Im Anschluss an die Kundgebung gab es zwar Versuche, die „Querdenker*innen“ mit unserem Protest zu stören. Aber ganz kurz und knapp gesagt: An dem Abend vom letzten Samstag war nicht viel zu holen! Deshalb haben wir die Proteste gegen 19 Uhr aufgelöst und sind mit 150 Antifaschist*innen in Form einer lauten Spontandemonstration zurück zum Bahnhof gelaufen. Zu diesem Zeitpunkt hatten es die „Querdenker*innen“ noch nicht geschafft, los zulaufen. Wie sich später herausstellte, sollte es aber nicht dabei bleiben! Wieder zogen am letzten Samstag mehrere hundert „Querdenker*innen“ durch Reutlingen und wieder mit dabei die Faschisten vom „Dritten Weg“. Aufgrund deren schlechter Organisation in diversen Telegram-Gruppen, angemeldeten Gegendemonstrationen und einem enormen Polizeiaufgebot wurde der sog. Lichterspaziergang der „Querdenker*innen“ aber eher zum ungemütlichen Spießrutenlauf, statt zu einer fröhlichen Corona-Party. Trotzdem: Jede Woche, die die „Querdenker*innen“ weitestgehend ungestört von unserem Protest durch Reutlingen strömen, fühlen sie sich gestärkt und bestätigt.
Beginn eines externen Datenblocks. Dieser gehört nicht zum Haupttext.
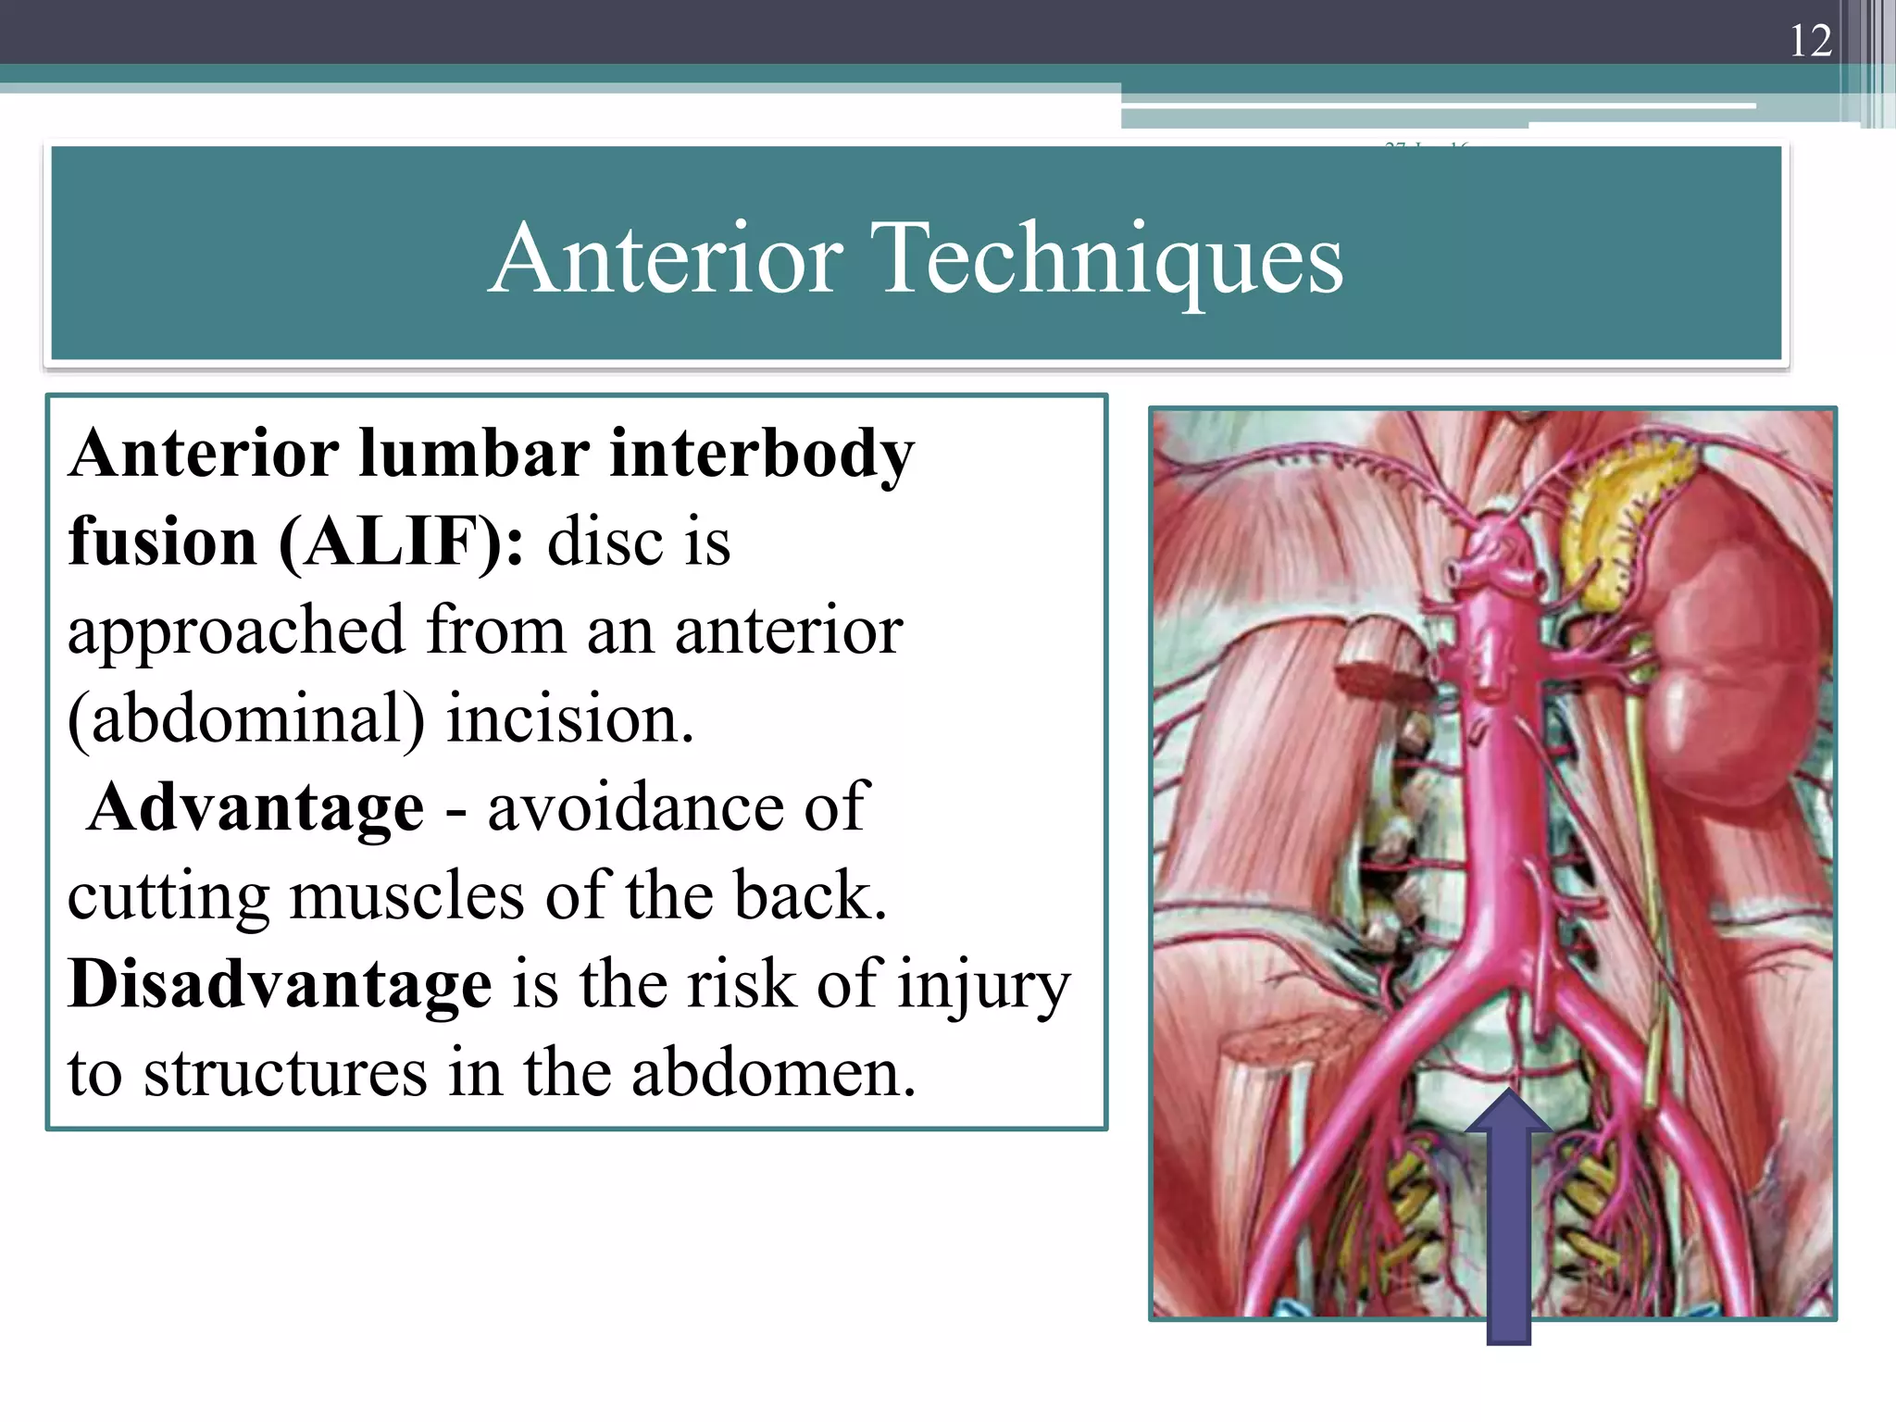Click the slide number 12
pos(1810,41)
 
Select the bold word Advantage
pos(256,807)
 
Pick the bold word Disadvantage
pos(280,984)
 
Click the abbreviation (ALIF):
pos(401,542)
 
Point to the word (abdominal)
pos(246,720)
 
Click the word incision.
pos(569,720)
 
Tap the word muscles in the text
pos(406,896)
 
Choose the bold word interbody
pos(761,454)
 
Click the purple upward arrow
pos(1508,1222)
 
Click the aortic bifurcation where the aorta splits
pos(1518,981)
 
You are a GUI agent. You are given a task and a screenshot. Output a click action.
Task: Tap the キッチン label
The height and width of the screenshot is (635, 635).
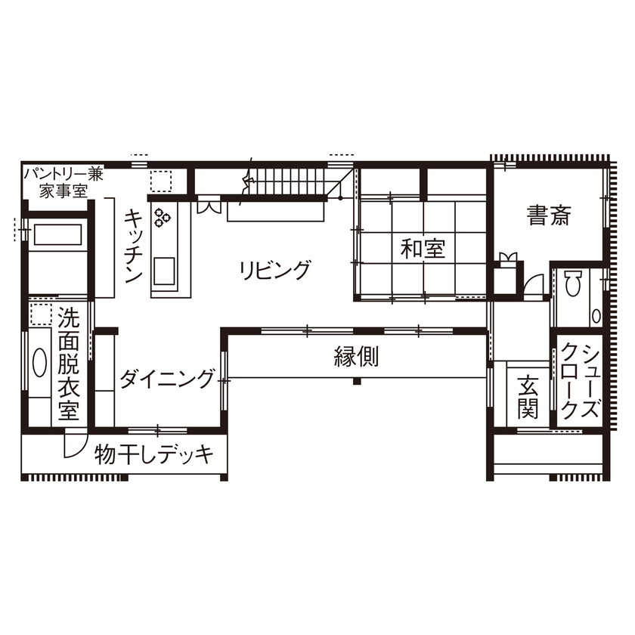[133, 245]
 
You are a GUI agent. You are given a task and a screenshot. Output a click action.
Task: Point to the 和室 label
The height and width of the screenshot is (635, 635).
[423, 249]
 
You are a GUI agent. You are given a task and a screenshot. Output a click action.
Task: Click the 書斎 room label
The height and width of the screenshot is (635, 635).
[549, 217]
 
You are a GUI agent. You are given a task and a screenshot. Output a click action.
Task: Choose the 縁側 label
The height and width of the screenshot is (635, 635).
[356, 357]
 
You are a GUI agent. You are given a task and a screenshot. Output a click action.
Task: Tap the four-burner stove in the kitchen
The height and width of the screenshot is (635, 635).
[163, 218]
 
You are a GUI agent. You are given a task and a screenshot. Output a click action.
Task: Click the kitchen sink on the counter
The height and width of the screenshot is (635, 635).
[164, 269]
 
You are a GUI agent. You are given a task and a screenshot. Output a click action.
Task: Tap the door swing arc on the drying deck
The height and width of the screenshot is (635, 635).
[75, 443]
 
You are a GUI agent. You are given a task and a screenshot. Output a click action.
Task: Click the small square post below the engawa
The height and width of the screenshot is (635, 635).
[356, 380]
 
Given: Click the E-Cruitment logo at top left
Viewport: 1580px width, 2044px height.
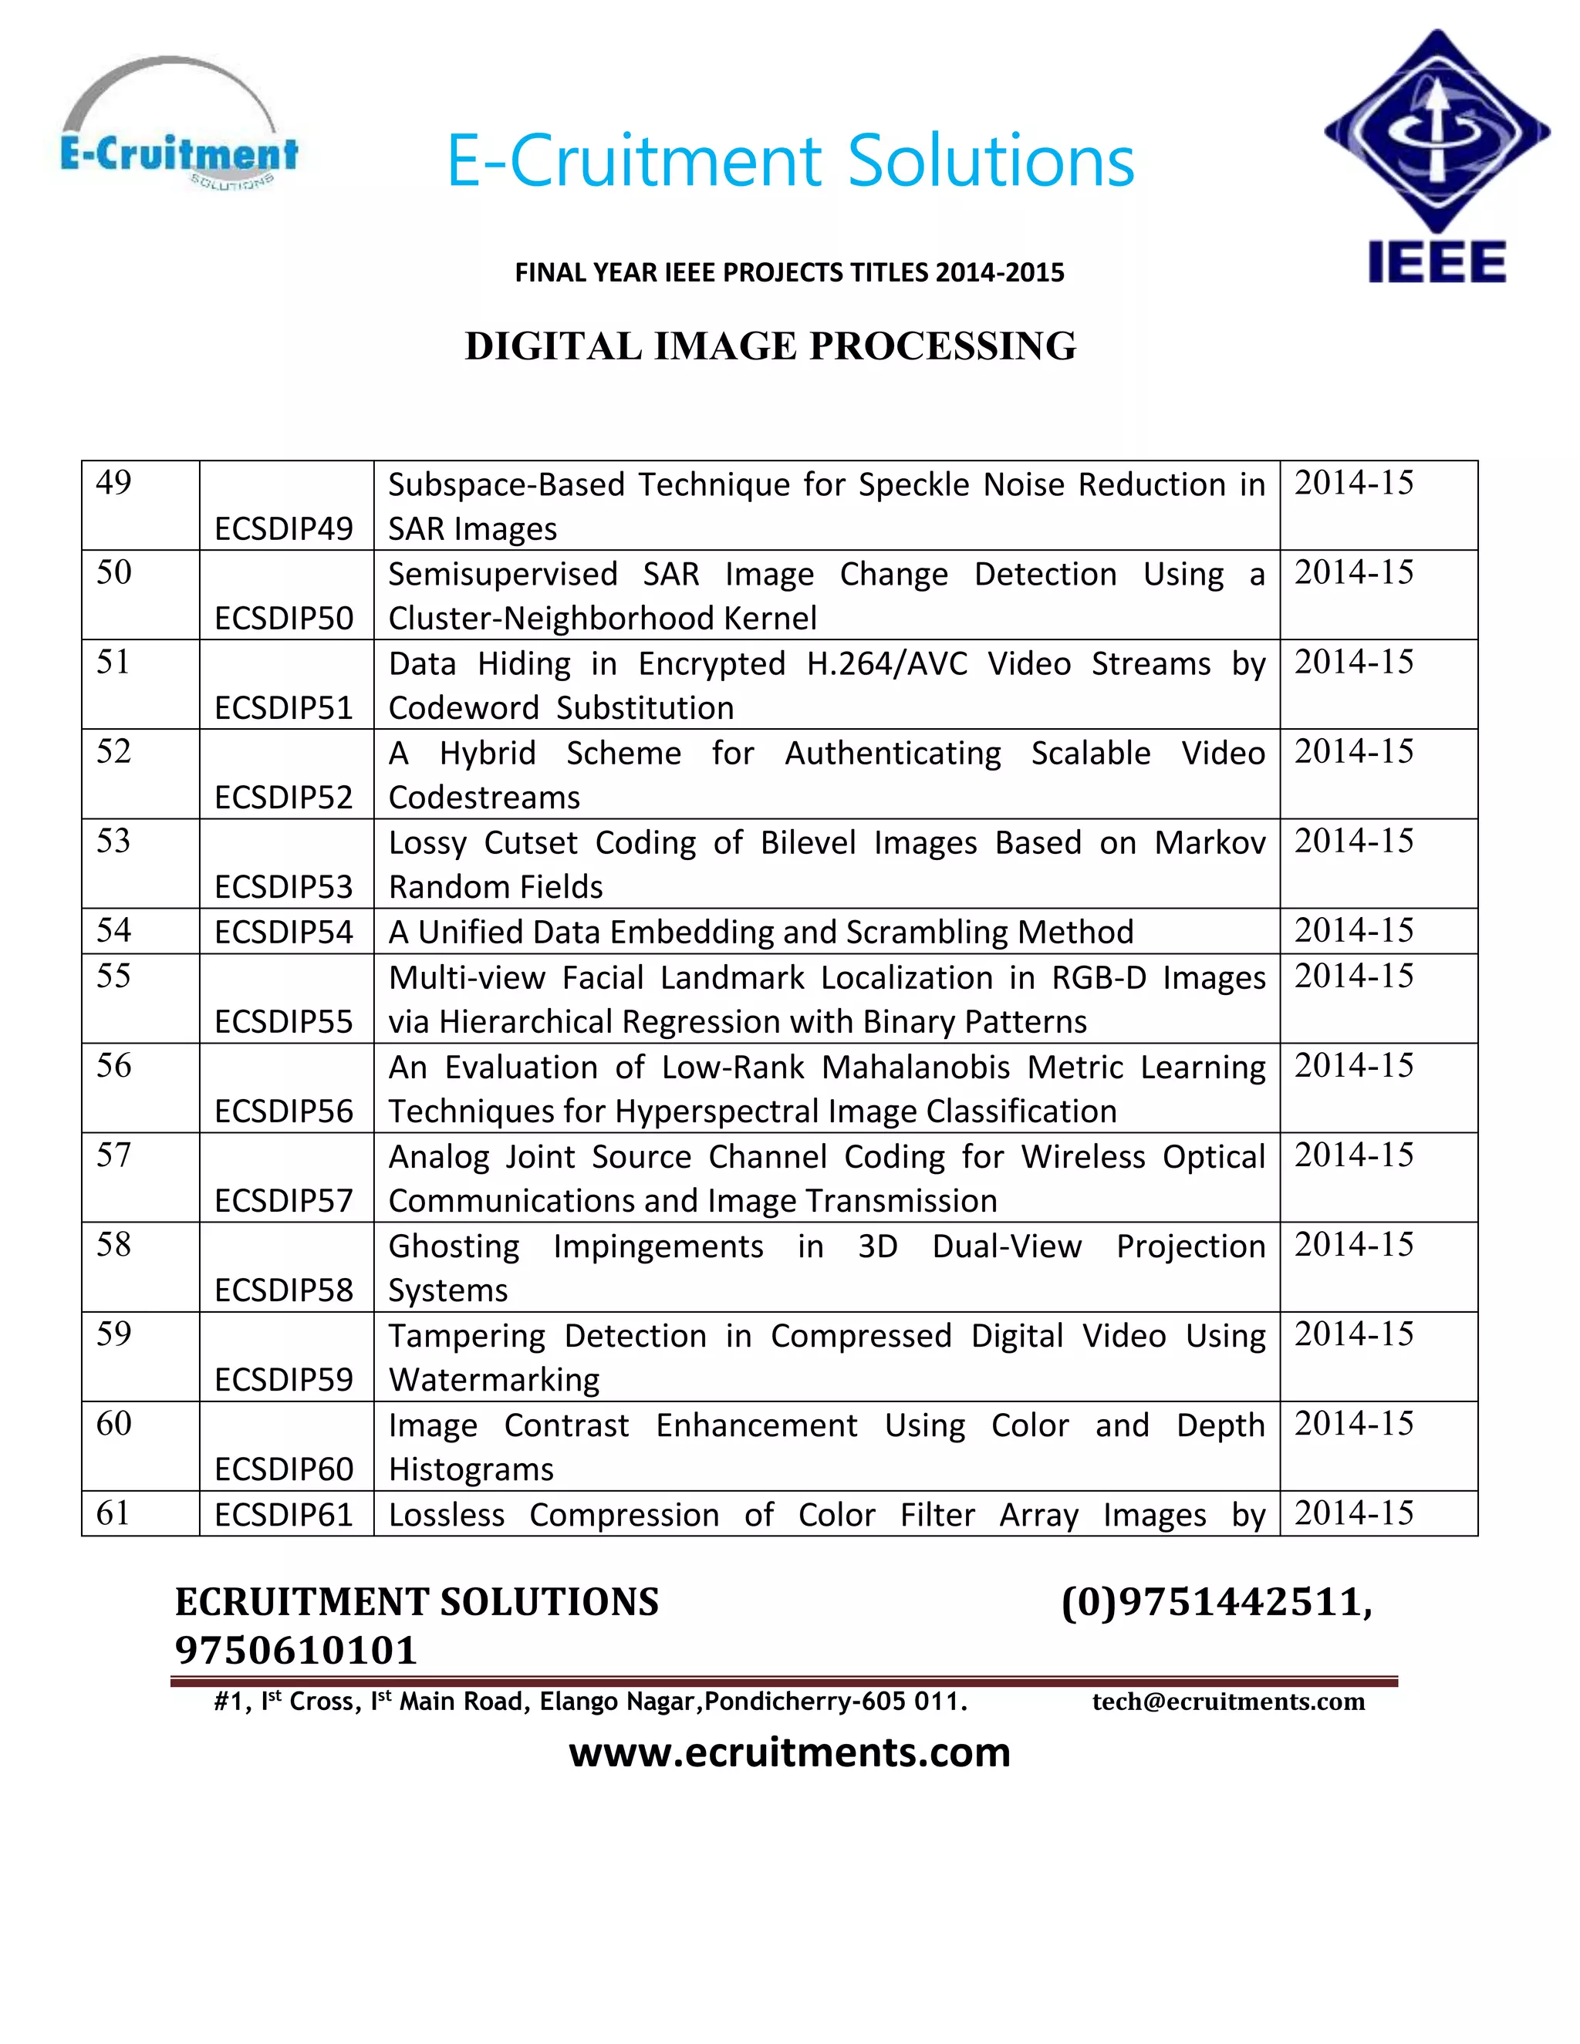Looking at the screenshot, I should click(178, 126).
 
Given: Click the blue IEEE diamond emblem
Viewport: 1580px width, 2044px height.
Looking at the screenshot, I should click(1437, 131).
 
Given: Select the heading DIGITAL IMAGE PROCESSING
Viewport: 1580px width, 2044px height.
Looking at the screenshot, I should click(771, 346).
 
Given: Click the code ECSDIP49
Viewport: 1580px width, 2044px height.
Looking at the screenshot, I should click(284, 529).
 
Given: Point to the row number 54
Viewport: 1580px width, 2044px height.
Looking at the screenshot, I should click(113, 930).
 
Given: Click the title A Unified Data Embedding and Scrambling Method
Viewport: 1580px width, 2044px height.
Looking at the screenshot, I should click(760, 933).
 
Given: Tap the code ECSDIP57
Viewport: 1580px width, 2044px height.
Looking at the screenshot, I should click(284, 1201).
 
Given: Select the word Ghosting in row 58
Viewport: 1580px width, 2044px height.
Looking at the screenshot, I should click(454, 1246).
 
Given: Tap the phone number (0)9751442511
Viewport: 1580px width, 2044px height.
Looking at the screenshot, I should click(1215, 1602).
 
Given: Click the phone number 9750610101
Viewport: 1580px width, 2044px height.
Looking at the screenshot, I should click(295, 1650).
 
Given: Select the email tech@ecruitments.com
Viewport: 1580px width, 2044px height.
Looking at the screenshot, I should click(1228, 1702).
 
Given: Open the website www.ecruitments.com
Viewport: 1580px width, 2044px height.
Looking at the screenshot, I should click(789, 1752).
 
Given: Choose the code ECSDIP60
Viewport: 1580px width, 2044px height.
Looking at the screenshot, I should click(284, 1469).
Und machen wir uns nichts vor: Es bildet dabei auch Stand unserer Bewegung in der Region ab, dass es uns in dieser kurzen Zeit nicht möglich war, sowohl eine solide Kundgebung zu organisieren, als auch ein gutes Konzept für direkte Proteste im Anschluss zu planen. Dazu kommt, dass wir uns als antifaschistische Bewegung sei es in Reutlingen, Freiburg, in Überlingen, Jena, Freiberg oder vor einem Jahr in Stuttgart mit einer eher ungewohnt großen Menge an Menschen konfrontiert sehen, unter die sich fast überall organisierte Nazis mischen oder diese sogar mit anführen. Oft stehen auf unserer Seite deutlich weniger. Das bedeutet zwar nicht, dass in solchen Situationen direkter Protest unmöglich ist. Aber: auch wegen dem massiven Polizeiaufgebot, wie wir es letzte Woche in Reutlingen hatten, müssen wir uns gut und gemeinsam vorbereiten. Denn Aufgabe von uns Antifaschist*innen ist es neben der Entlarvung von rechten, pseudosozialen Phrasen auch, rechte und faschistische Kräfte aus einer Bewegung wie „Querdenken“ rauszudrängen und zu verhindern, dass sie sich wie in Sachsen oder Östererreich an deren Spitze stellen. Genau diese Lücke wollen wir beim nächsten Mal schließen: ein Ort dafür ist unser monatliches „Offenes Treffen gegen Faschismus und Rassismus“, zu dem alle herzlich eingeladen sind, sich zu beteiligen – je mehr wir in der Vorbereitung sind, desto besser die Proteste!
Ob in Reutlingen oder anderswo: Gegen den Schulterschluss von „Querdenken“ und Faschist*innen!